Short problem A — In the listing below, find each line that contains the string "height" and copy those lines out in full.

Excerpted passage —
Comparing segment types, vowels are easier to repeat than consonants (Santos et al., 2006; Yuzawa & Saito, 2006). Generally, vowels are acoustically more prominent than consonants due to their greater duration and amplitude (Ladefoged & Disner, 2012). However, aside from perceptual salience emanating from acoustical properties, the Consonant Vowel (CV) hypothesis (Nespor, Peña, & Mehler, 2003) stipulates that vowels and consonants are functionally different in the processing of speech and language. Consonants mainly carry lexical information, while vowels concern grammatical relations and prosody. Most languages have few vowels and many consonants, which allows for more contrasts and richer lexical cues among consonants. However, this functional difference does not seem to be conditioned by consonants being considerably more numerous than vowels in a language (Hochmann, Benavides-Varela, Nespor, & Mehler, 2011), and has been observed in, for example, French and English (Nazzi, Floccia, Moquet, & Butler, 2009) and Italian (Toro, Nespor, Mehler, & Bonatti, 2008), languages that all have different consonant to vowel ratios. Swedish has quite an unusual distribution with its 18 consonants and 18 vowels (Riad, 2014).

Short problem B — Pick up the passage on vowels and consonants right after its last sentence and continue it.

Records —
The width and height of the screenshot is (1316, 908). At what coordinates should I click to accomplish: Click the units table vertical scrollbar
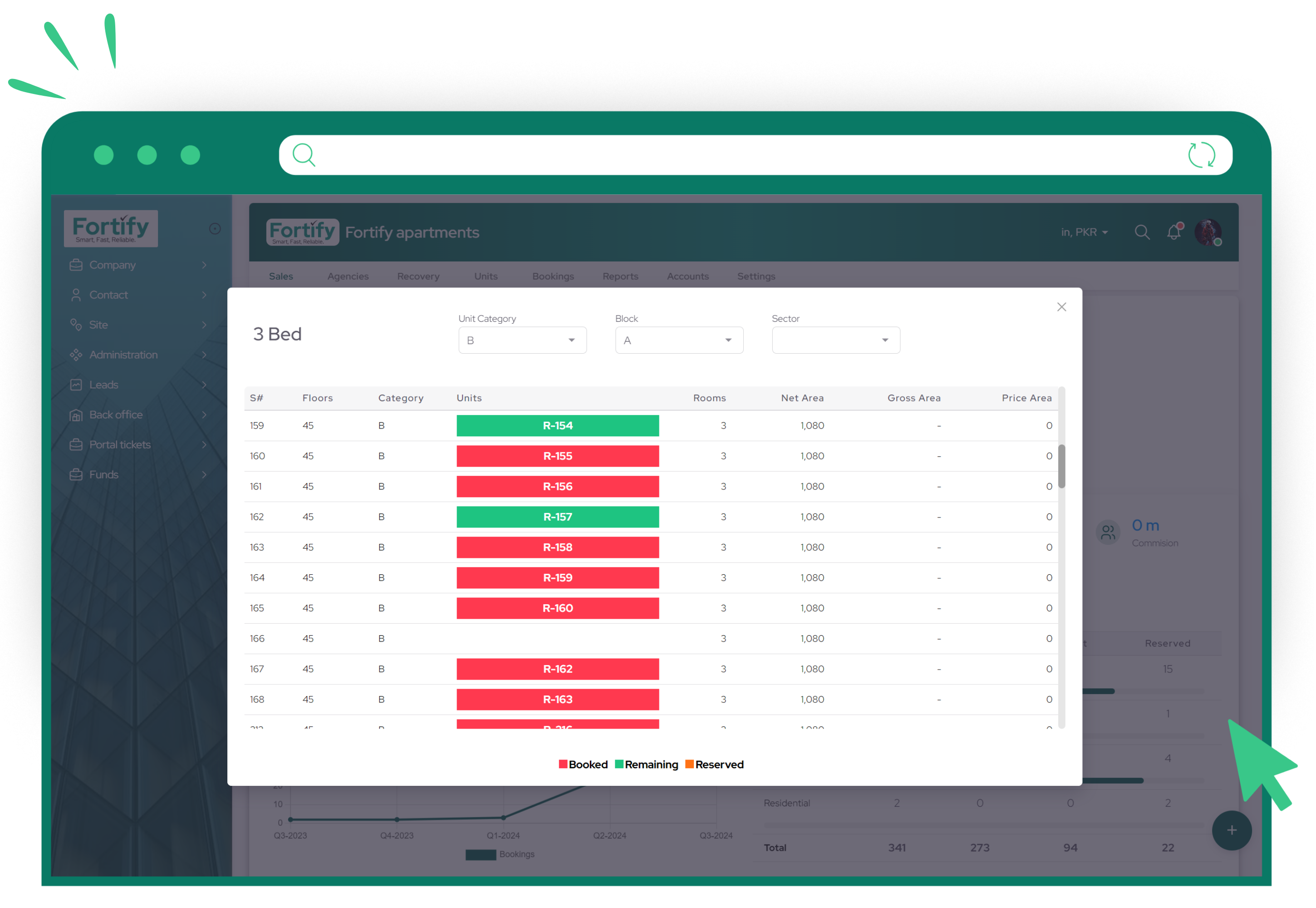(x=1061, y=467)
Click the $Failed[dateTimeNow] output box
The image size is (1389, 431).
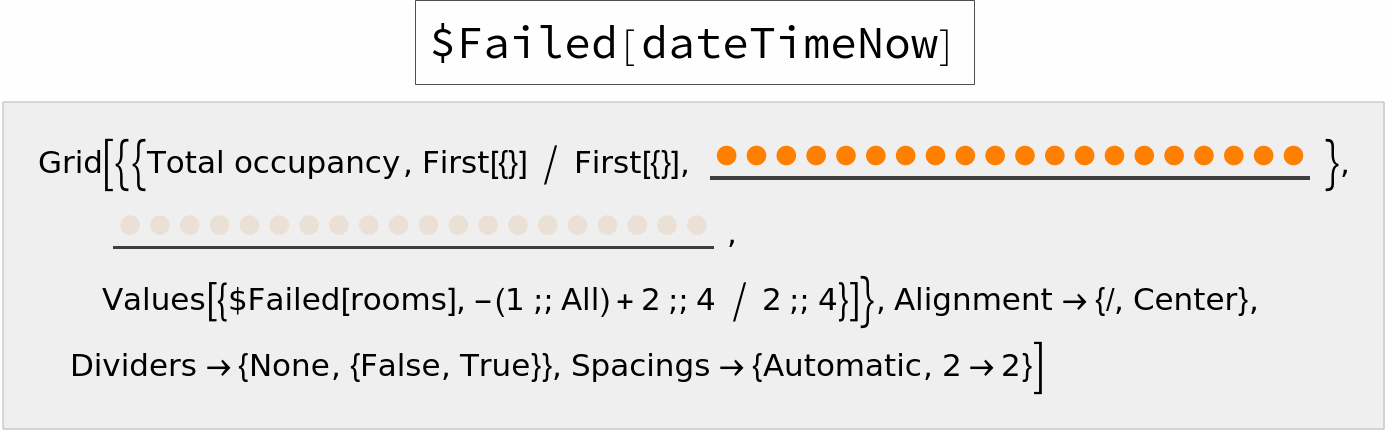tap(694, 43)
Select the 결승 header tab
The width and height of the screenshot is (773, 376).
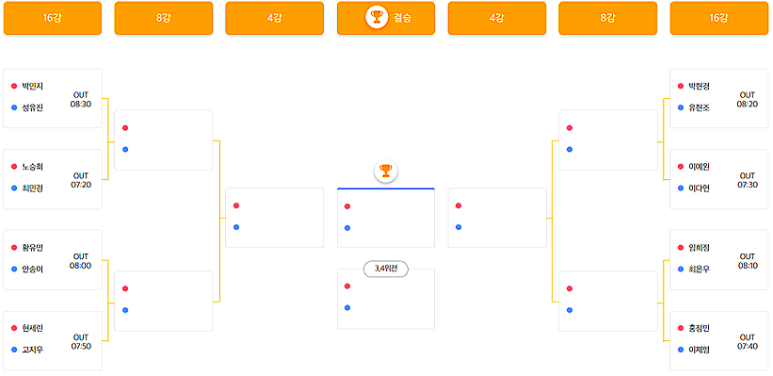(386, 18)
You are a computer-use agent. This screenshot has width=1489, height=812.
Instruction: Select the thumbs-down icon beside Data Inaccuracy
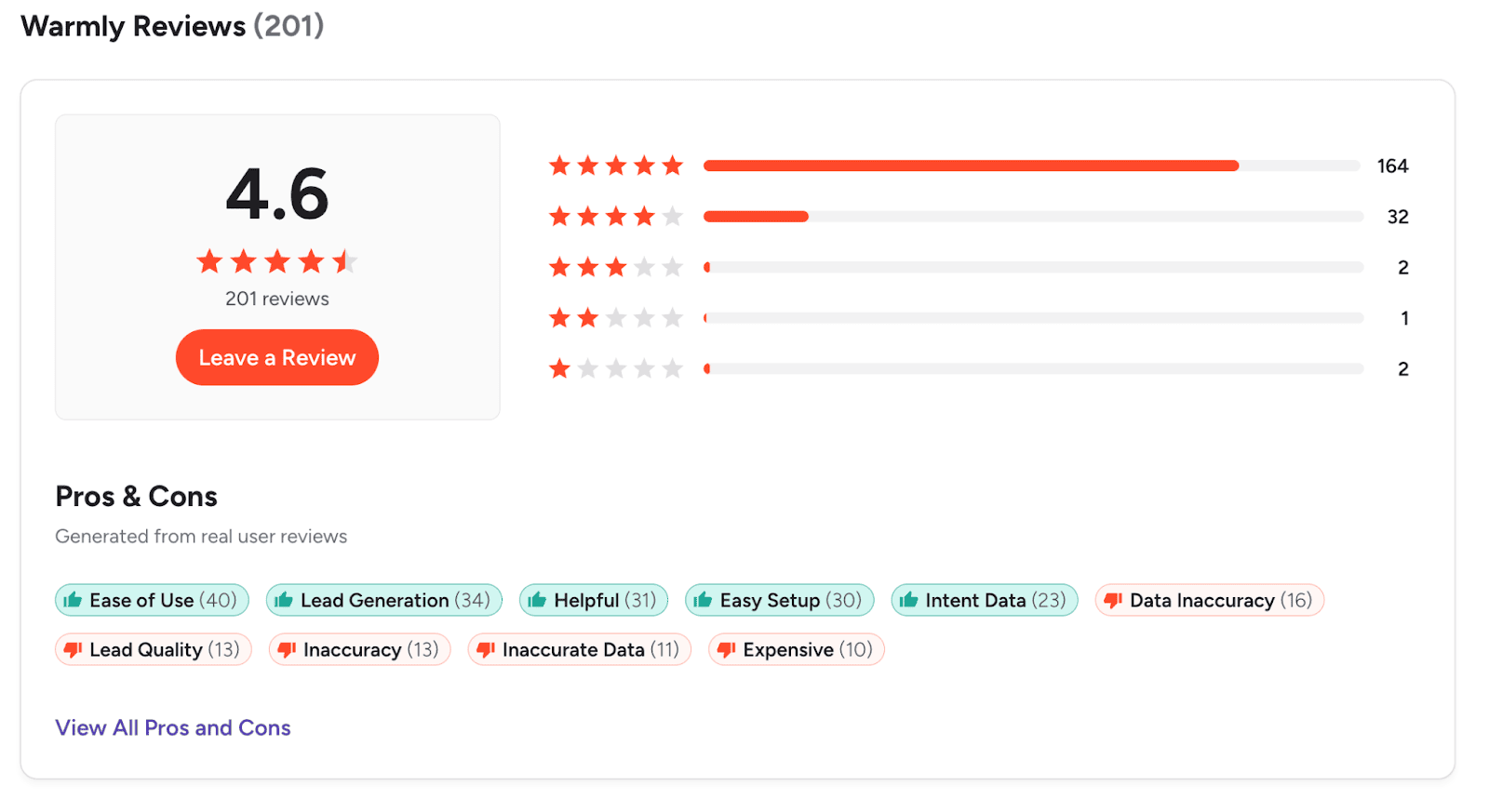(x=1111, y=600)
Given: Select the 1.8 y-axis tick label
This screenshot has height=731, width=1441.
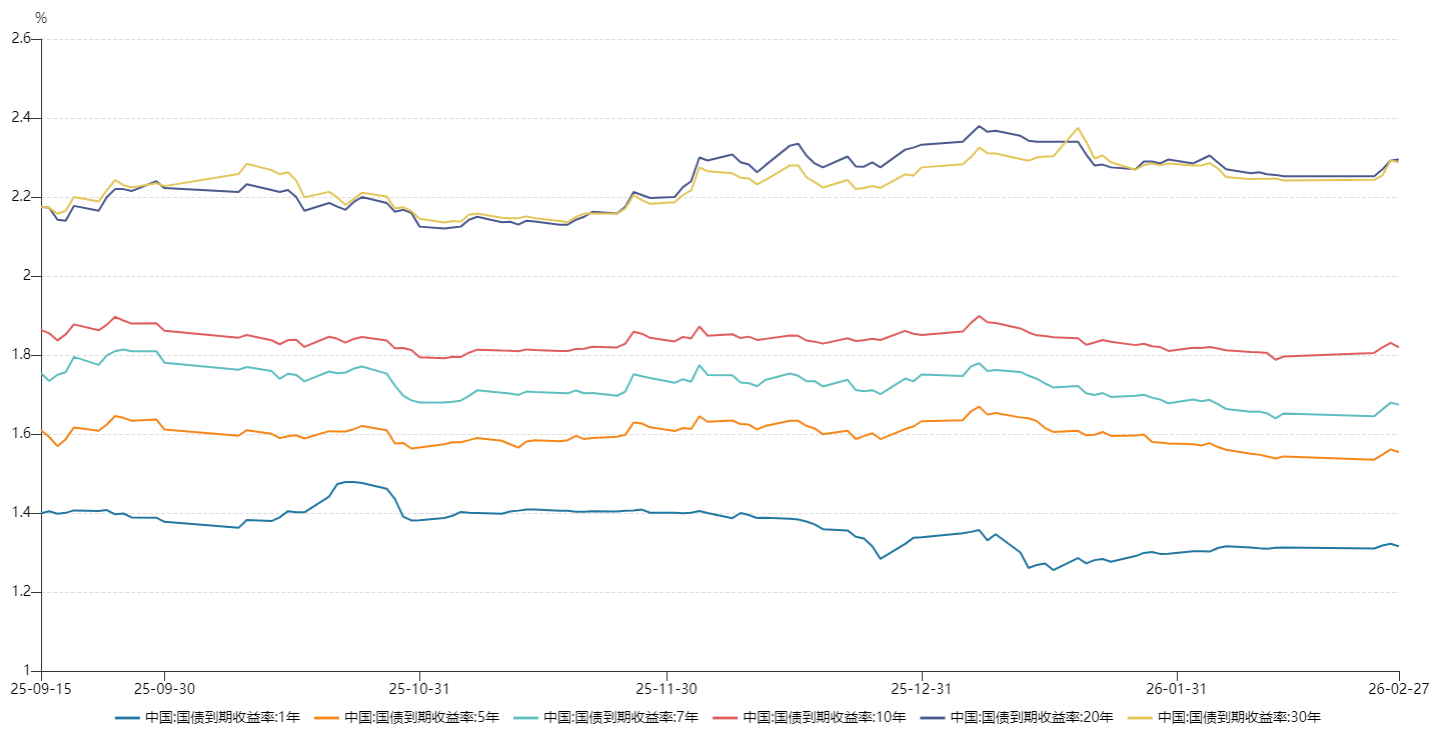Looking at the screenshot, I should pyautogui.click(x=21, y=355).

Reply A —
The width and height of the screenshot is (1316, 908). At what coordinates should I click to accomplish: Click the units table vertical scrollbar
The width and height of the screenshot is (773, 376).
You are a computer-use agent. This screenshot has width=1489, height=812.
This screenshot has height=731, width=1441.

Reply B —
As the focus of the present study is on phonological and prosodic production within the task of word and non-word repetition, some account of the perception, processing and production of spoken information is called for.
Non-word repetition ability has frequently been explained within the concept of working memory (Coady & Evans, 2008; Gathercole, 2006). Allowing for storage and processing of information simultaneously over a short period of time, working memory is a multi-component memory system that includes a central executive, a visuo-spatial sketchpad, a phonological loop and an episodic buffer (Baddeley, 2008, 2012). In the present study, focus is on phonological working memory. In a more specified model of the phonological loop, which is supposedly the most crucial part for repetition of auditorily presented stimuli, Vallar and Papagno (2002) suggest that heard information is phonologically analyzed and placed into the phonological store. From there, the information can be forwarded to a phonological output buffer, and then either articulated or subvocally rehearsed.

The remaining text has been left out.